> _WRITTEN TASK_
Rewrite the entries below with "screenshot" swapped for "image" wherever it occurs, leaving everything else unchanged, and omit the pictures from your output.

> _Entries from a data collection_
▽
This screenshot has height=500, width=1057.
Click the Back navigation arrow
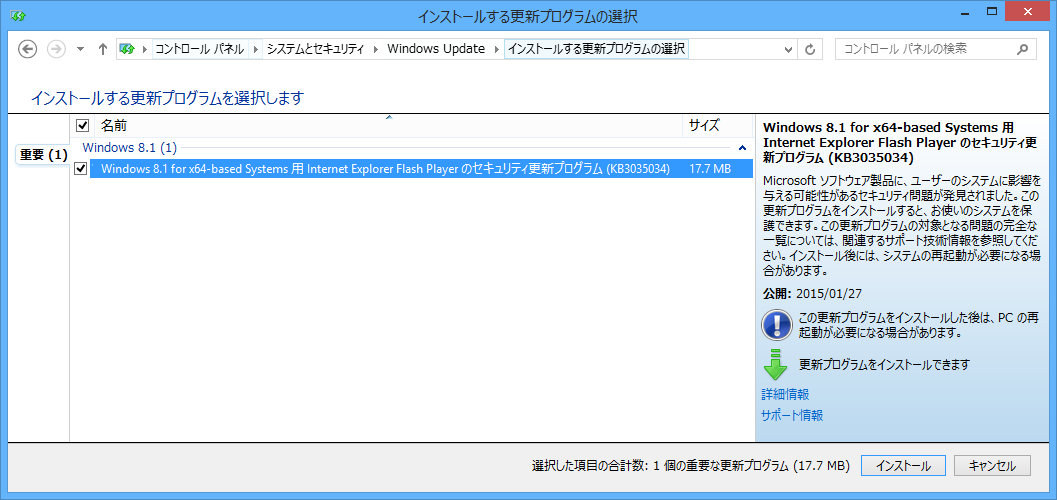pyautogui.click(x=28, y=49)
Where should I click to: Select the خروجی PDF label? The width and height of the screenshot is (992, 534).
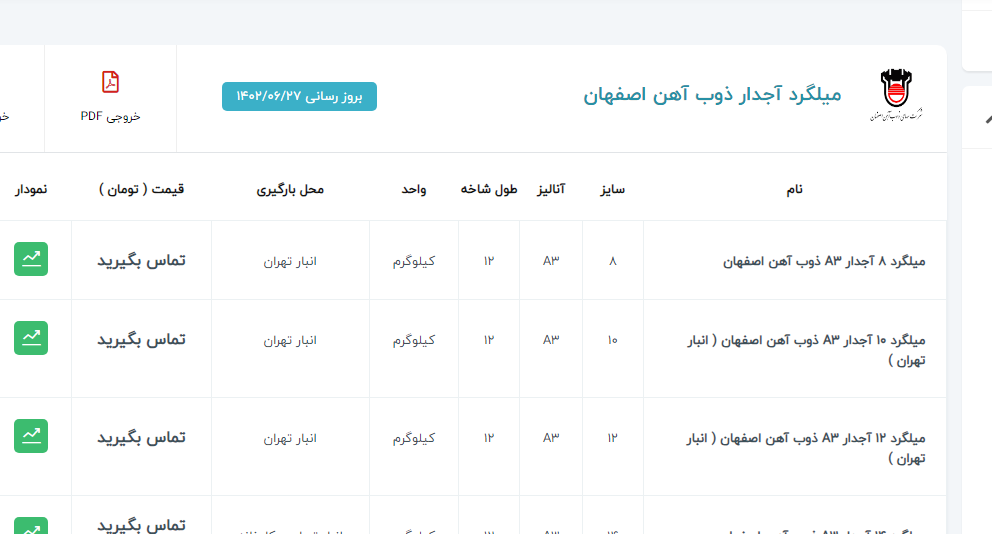coord(110,116)
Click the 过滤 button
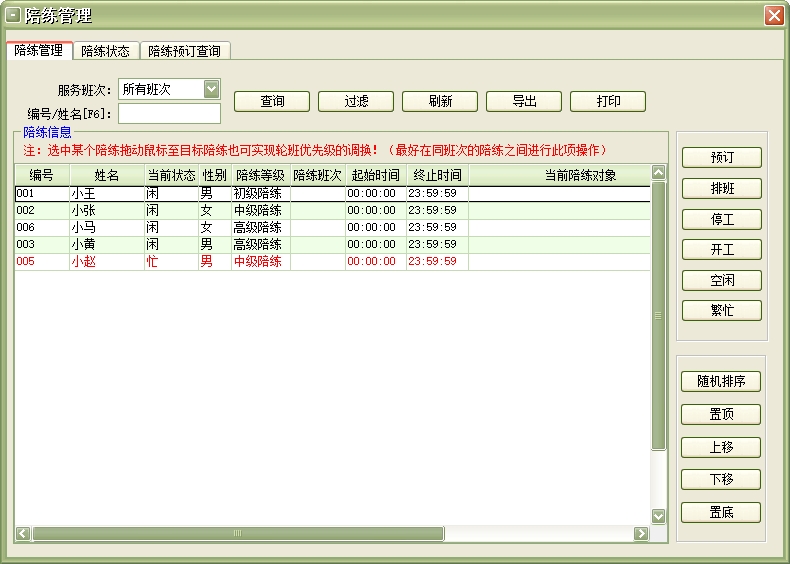 pos(356,101)
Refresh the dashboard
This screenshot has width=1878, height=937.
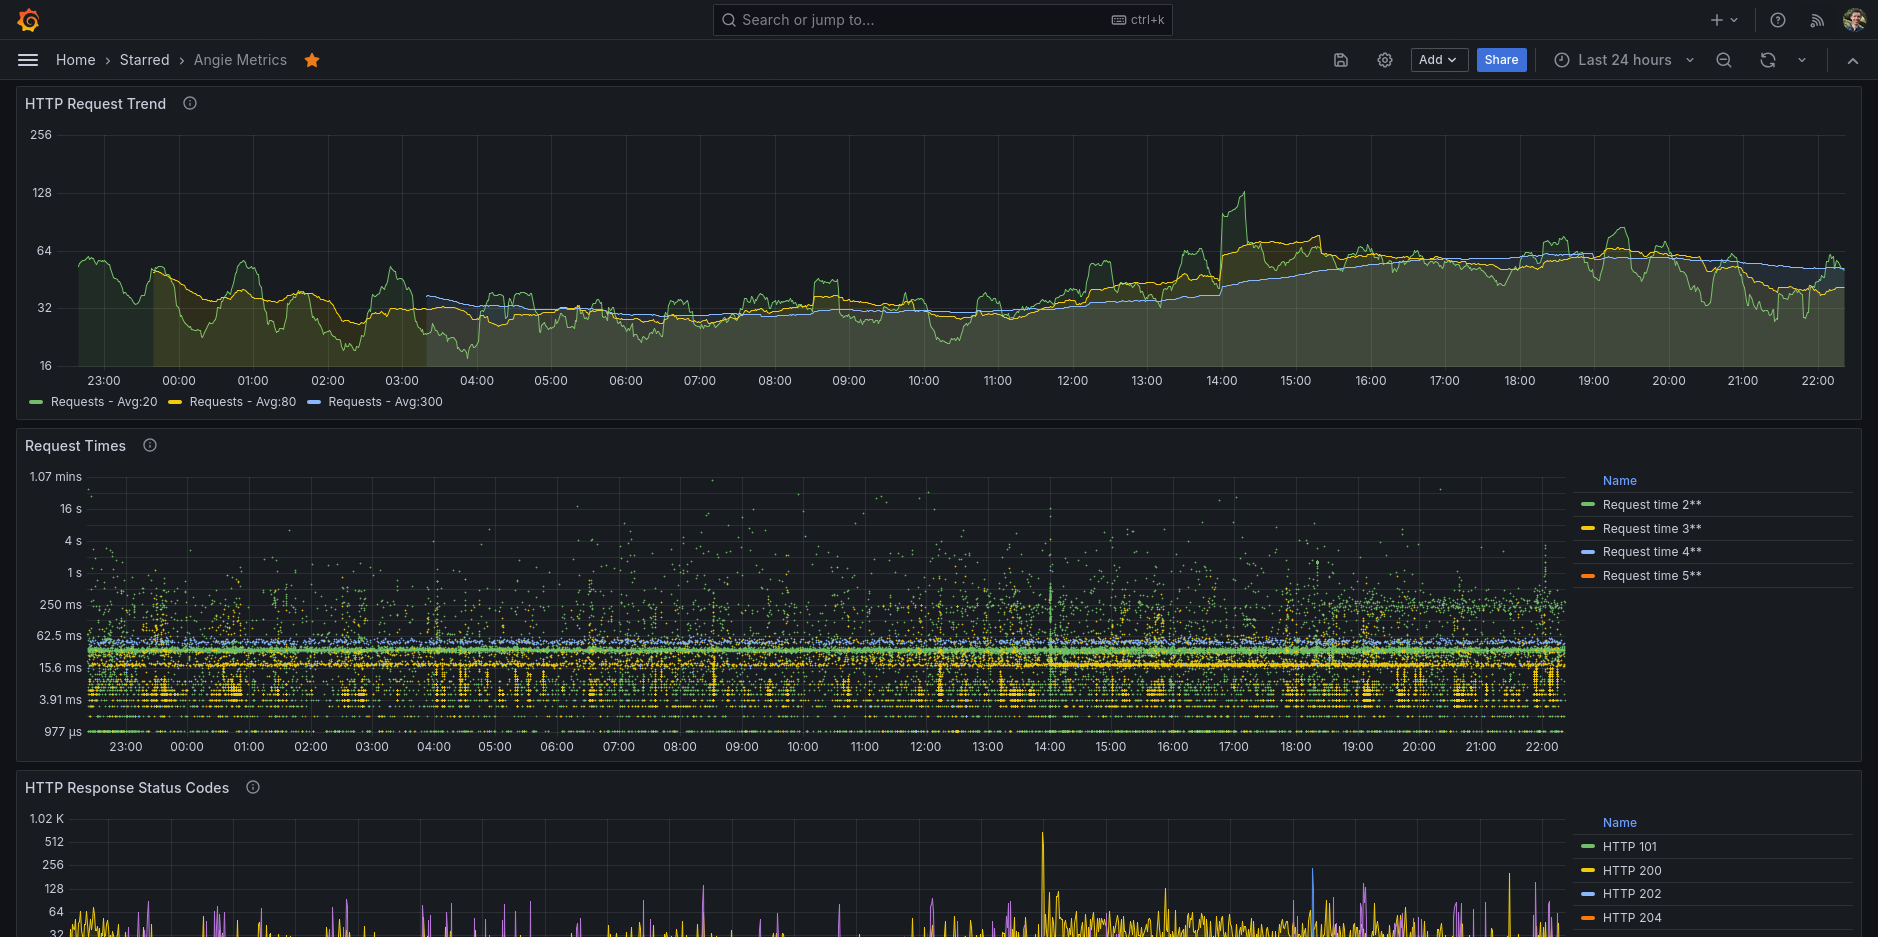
△
> _WRITTEN REPLY_
This image has height=500, width=1057.
Click the Back navigation arrow
pyautogui.click(x=28, y=49)
Where should I click to: Select the خروجی PDF label? The width and height of the image is (992, 534).
coord(110,116)
Click the 过滤 button
 pos(356,101)
Refresh the dashboard
This image has width=1878, height=937.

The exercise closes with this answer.